Firstly for all new followers (regular readers will know that I have gone on about this in the same way that Status Quo use the same three chords), here at Cheshire and Co we have repeatedly stated that, in our opinion, interest rates were not going to and will not go up soon.  Behold, Gideon’s mate, Mark at the BoE (who owes his job to our Chancellor), has said that an interest rate rise will now be scheduled for 2017 and not early 2016.  This has little to do with fiscal analysis and a lot to do with political nouse.  The timely intervention of Mr Carney is very much a case of the right word at the right time goes along way to solving things; cue Gideon getting help when his back is to the wall.

Back to the events of the summer this side of the bridge.  It would seem that estate agents are now, more than ever adopting the Jim Bowen approach of, ” Let’s see what you could have won”, when telling vendors one thing and meaning quite the opposite.  Classics from the collection include:

“I won’t get out of bed for less than a 1.5% fee” that should actually read, “I will drop my fee to whatever it takes to get your instruction”.

“We have a standard fee threshold that we won’t/cannot drop under” that translates to “Whatever Chesh/whoever says he will charge, I will beat it”.

” We have people wanting to buy your property now! (the exclamation mark is VERY important), in fact I have 20 people who will view this Saturday” that could be transposed into the real world as “I’m going to tell you that your property is worth £30k more than it actually is and I am blowing smoke up one of your orifices in order to get the instruction.
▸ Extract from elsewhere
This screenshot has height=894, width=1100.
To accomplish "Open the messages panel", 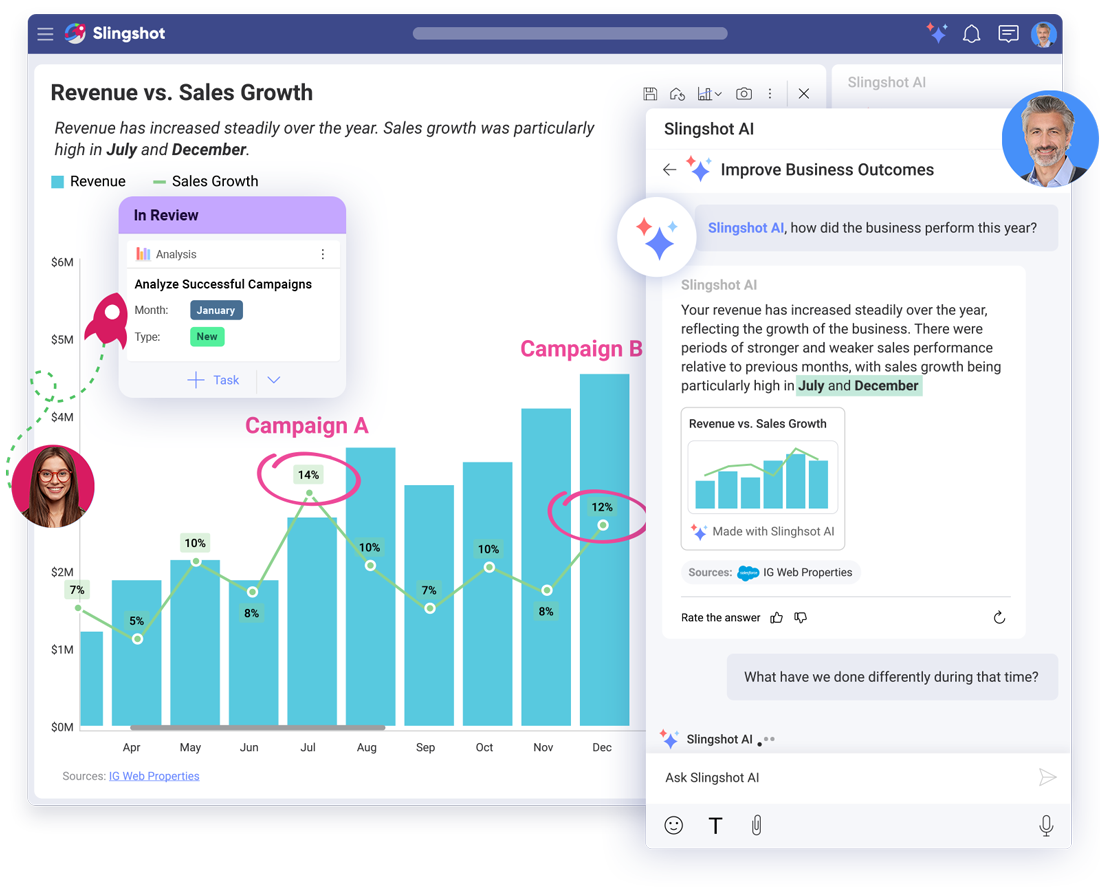I will pyautogui.click(x=1008, y=33).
You will come with us, be tied into a 6 month contract and in 6 weeks I will tell you to drop the price. Doh!” (again, the exclamation mark is VERY important).

These one liners are easily addressed and appear as frequently as Katie Price/Kerry Katona get married/divorced/bear offspring.

What has been an intriguing addition to the oeuvre are some opinions being expressed through various mediums that are portrayed as facts.  Forgive my having dropped out of English class to watch the 3.15 from Nottingham, but I was of the impression that a fact is something that is known and can be proven to be true.  With this definition in mind, I am struggling to find how some of the recent statements made are backed up by empirical evidence.

“No viewing is a waste of time”.  Put in blunt Anglo Saxon/Bruno Tonioli language, “Bollocks”.  It is if the person doing the viewing cannot proceed and even more importantly never had any intention of offering to proceed.  It is the agent’s responsibility in the service that they provide to their client-the vendor-and the duty of care that this includes, to determine whether the person looking to view the property is in a position to proceed/what their circumstances are.  If they have no means of being able to make an offer that they can act upon, then it is a waste of everyone’s time, not least the vendor, who will invariably have cleaned the property/taken the day off work/changed their diary to facilitate the viewing.  Continuing the theme, on what grounds is a viewing taking place?  Is it to impress the vendor that as an agent you have booked in numerous viewings from ‘interested parties’; that are actually disinterested parties because they are a contingent of people known to you who you have inveigled, bribed and coerced into coming and ‘having a wander  about’ so that it buys you some credit with the vendor?  Naughty, naughty, surely not.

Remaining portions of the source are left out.